1925年(大正14年) 6月24日、神戸市に生まれる。
1933年(昭和8年) 神戸市立西灘小学校入学。
1938年(昭和13年) 同小学校卒業、神戸一中入学。
1940年(昭和15年) 同中学2年生でレギュラー、右ウイングに。
             全国中等学校選手権大会(現高校選手権)兵庫県大会決勝で神戸三中に敗れる。
1941年(昭和16年) 3年生の夏、同兵庫県大会優勝(全国大会は中止)、秋の明治神宮大会で優勝。
1942年(昭和17年) 4年生の夏、第1回橿原神宮大会優勝、秋の明治神宮大会で優勝。
1943年(昭和18年) 神戸一中サッカー部主将に。夏の兵庫県大会優勝。全国大会は中止。秋の明治神宮大会も中止に。
1944年(昭和19年) 神戸一中卒業、関西学院大学に入学。サッカー部は活動中止に。
1945年(昭和20年) 陸軍に入隊、8月の終戦で復員。復学し、サッカー部も再開。
1946年(昭和21年) 第1回国体のサッカー決勝(11月、西宮球技場)に、西日本代表の関西学院大のメンバーで出場、東日本代表の東大LBを2−1で破る。
1947年(昭和22年) 関西学生リーグ優勝、東西学生1位対抗で早大に敗れる(1−4)。
             4月の東西対抗(全関東2−2全関西)天覧試合に出場。
1948年(昭和23年) 関西学生リーグ優勝、東西学生1位対抗で東大に勝つ(2−0)。
             第3回国体で全関学が優勝。
1950年(昭和25年) 関西学院大学を卒業、田辺製薬に入社。
             6月、第30回全日本選手権(現天皇杯)に全関学で優勝。
             第3回全日本実業団選手権で田辺製薬が初優勝。
1951年(昭和26年) 3月、第1回アジア競技大会日本代表に(日本は3位)。第6回国体(広島)で関学クラブが優勝。全日本実業団選手権2連覇。
1952年(昭和27年) 全日本実業団選手権3連覇。
1953年(昭和28年) 全日本実業団選手権4連覇。第33回天皇杯(西京極)で全関学が優勝。
1954年(昭和29年) ワールドカップ・アジア予選で韓国と対戦(1−5、2−2)、第2戦に出場。
             第2回アジア大会(マニラ)日本代表。全日本実業団選手権5連覇。
1955年(昭和30年) 第35回天皇杯(西宮競技場)で全関学が優勝。
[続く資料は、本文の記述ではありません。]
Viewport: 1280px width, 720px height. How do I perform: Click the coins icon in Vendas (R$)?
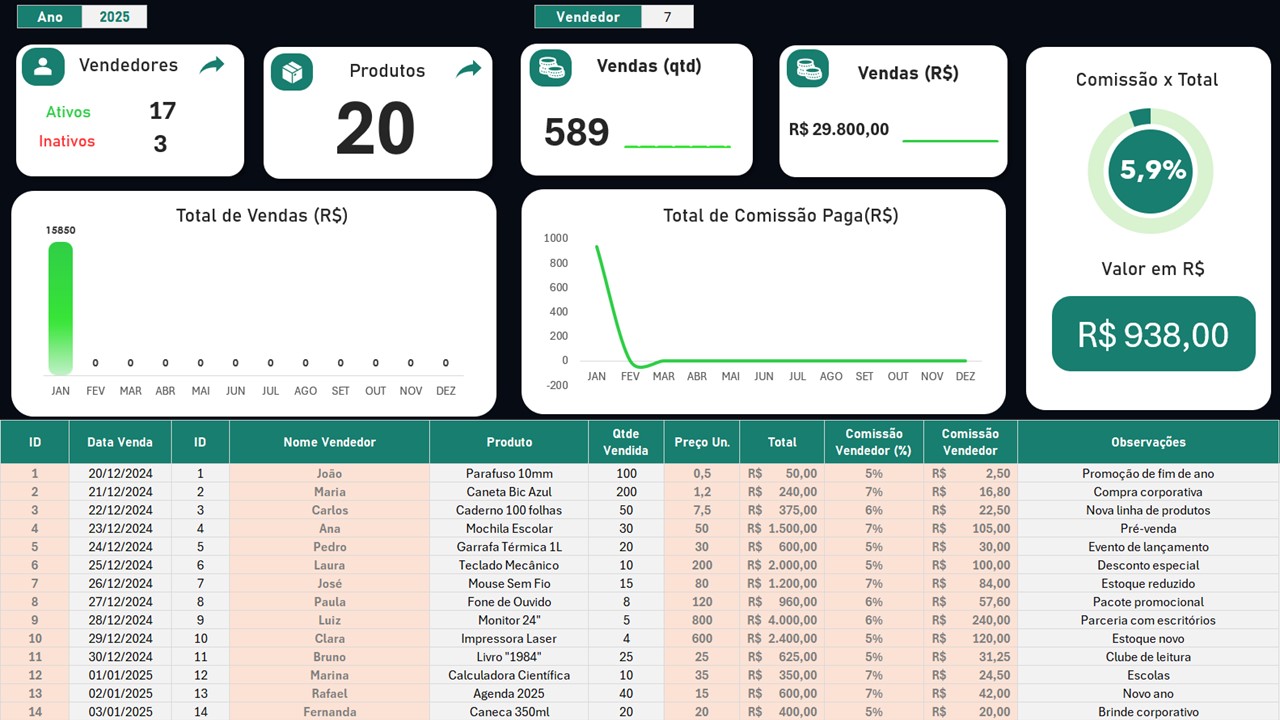(x=807, y=69)
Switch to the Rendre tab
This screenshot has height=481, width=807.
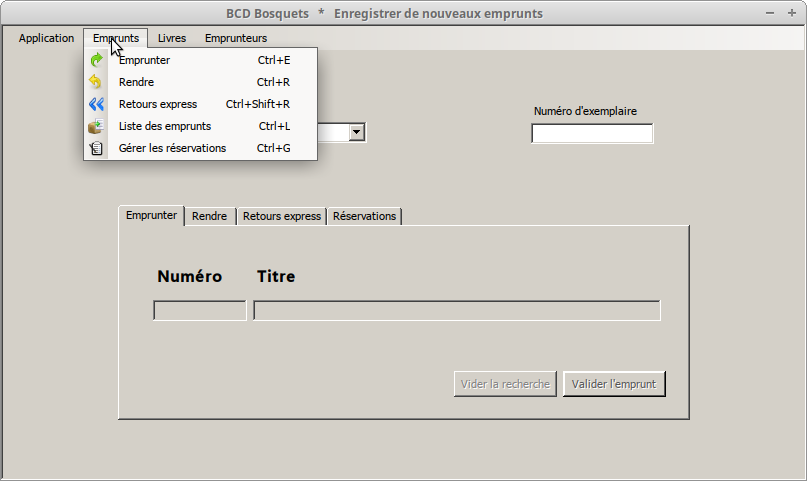click(x=209, y=216)
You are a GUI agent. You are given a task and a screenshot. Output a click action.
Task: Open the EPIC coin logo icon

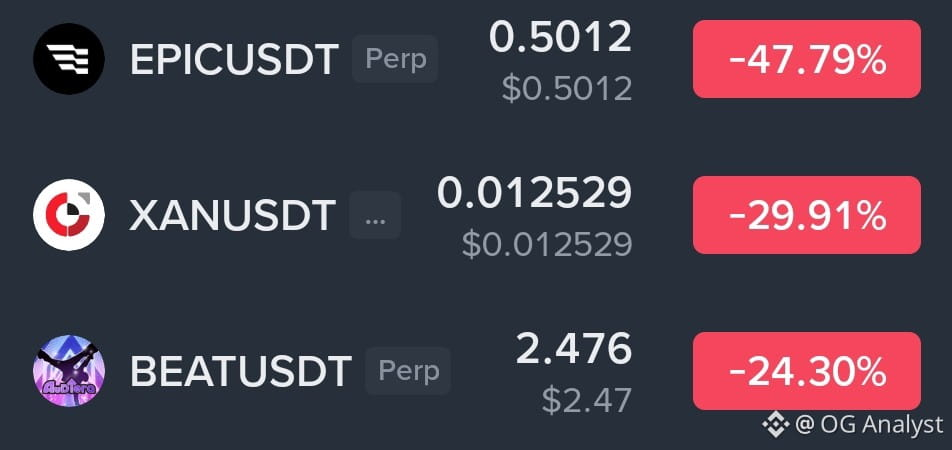[x=69, y=59]
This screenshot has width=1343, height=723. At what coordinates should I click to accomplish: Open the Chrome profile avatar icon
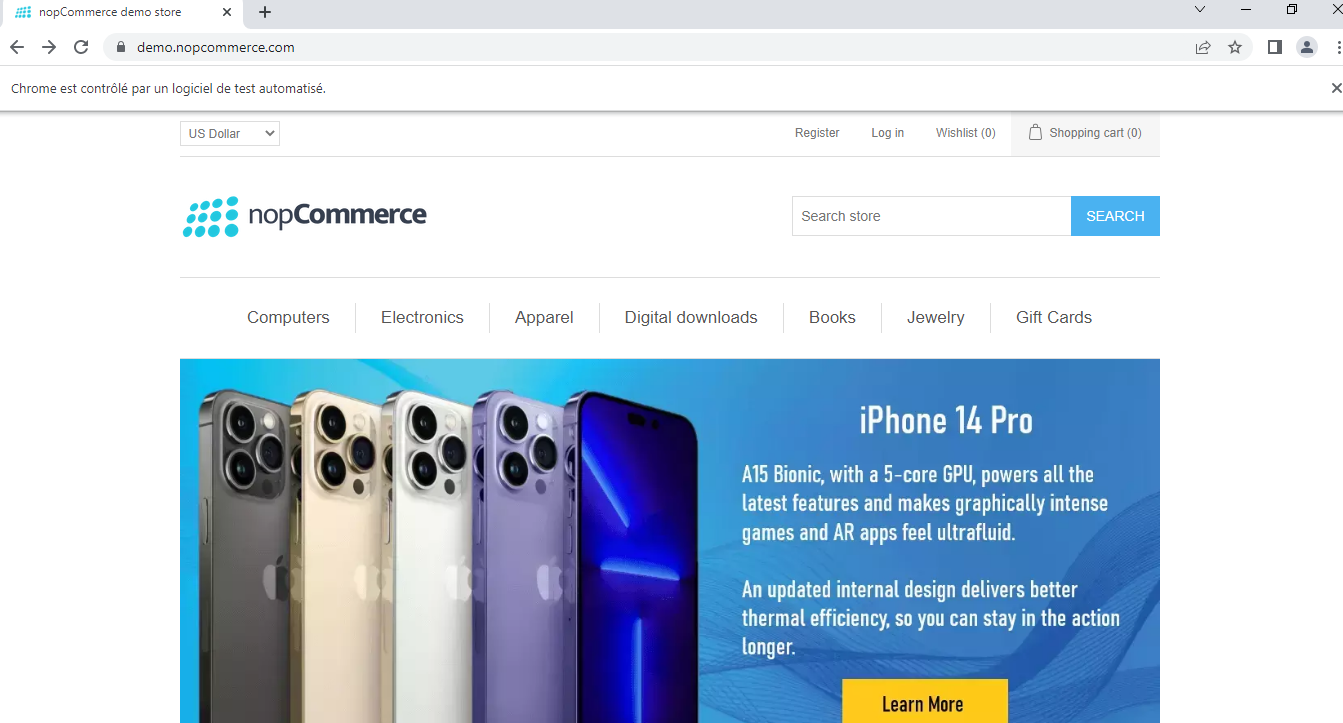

全日本実業団選手権6連覇。
1956年(昭和31年) 6月、メルボルン五輪予選で韓国と対戦(2−0、0−2、抽選勝ち)、第1戦に出場。
             11月、メルボルン五輪に日本代表として参加(1回戦でオーストラリアに0−2で敗れる)。
             第9回関西実業団準決勝に勝ち、公式戦94戦無敗(93勝1分け)を記録。第9回全日本実業団選手権準優勝。
1957年(昭和32年) 第10回全日本実業団選手権優勝。
1959年(昭和34年) 5月、第39回天皇杯(東京・小石川)で関学クラブが優勝。
             35歳を超え、60年代に入っても田辺製薬、あるいは東京トリッククラブなどでプレーを楽しんだ。
             田辺製薬では新潟出張所所長、札幌支店長、本社取締役などを歴任。
1986年(昭和61年) 岡山・良互薬品社長。
1990年(平成2年) 株式会社サンキ会長。
1993年(平成5年) 退職。
2004年(平成16年) 3月5日、死去。


★SOCCER COLUMN

「右足のお骨をください」
 今年3月6日に行なわれた故人の葬儀には、長沼健(元・日本サッカー協会会長)をはじめ、多くのサッカー関係者が集まった。
 その中の一人、かつての日本代表であった木村現氏が「今日は鴇田さんの右足のお骨をもらって帰りたいです」と言う。
 広島高等師範付属高校から関学へと長沼さんとともに進み、俊足のFWとしてならした人だが、「鴇田さんのようなウイングになりたいと思い、ずいぶん練習したが、とうとうあの右足の見事なセンタリングの技には及ばなかった。私にとって永遠の目標であった鴇田さんのキックを生み出した右足に、今もあやかりたいと思っている」ということだった。
 申し出を受けた家族が住職と相談したところ、将来のことを考えれば分骨ということは必ずしもよろしくない―ーとのことで、願いはかなえられなかったが、豪快なプレーで当時のライバルチームのDFの脅威であった後輩・木村の、先輩・鴇田への傾倒ぶりをうかがわせる一幕だった。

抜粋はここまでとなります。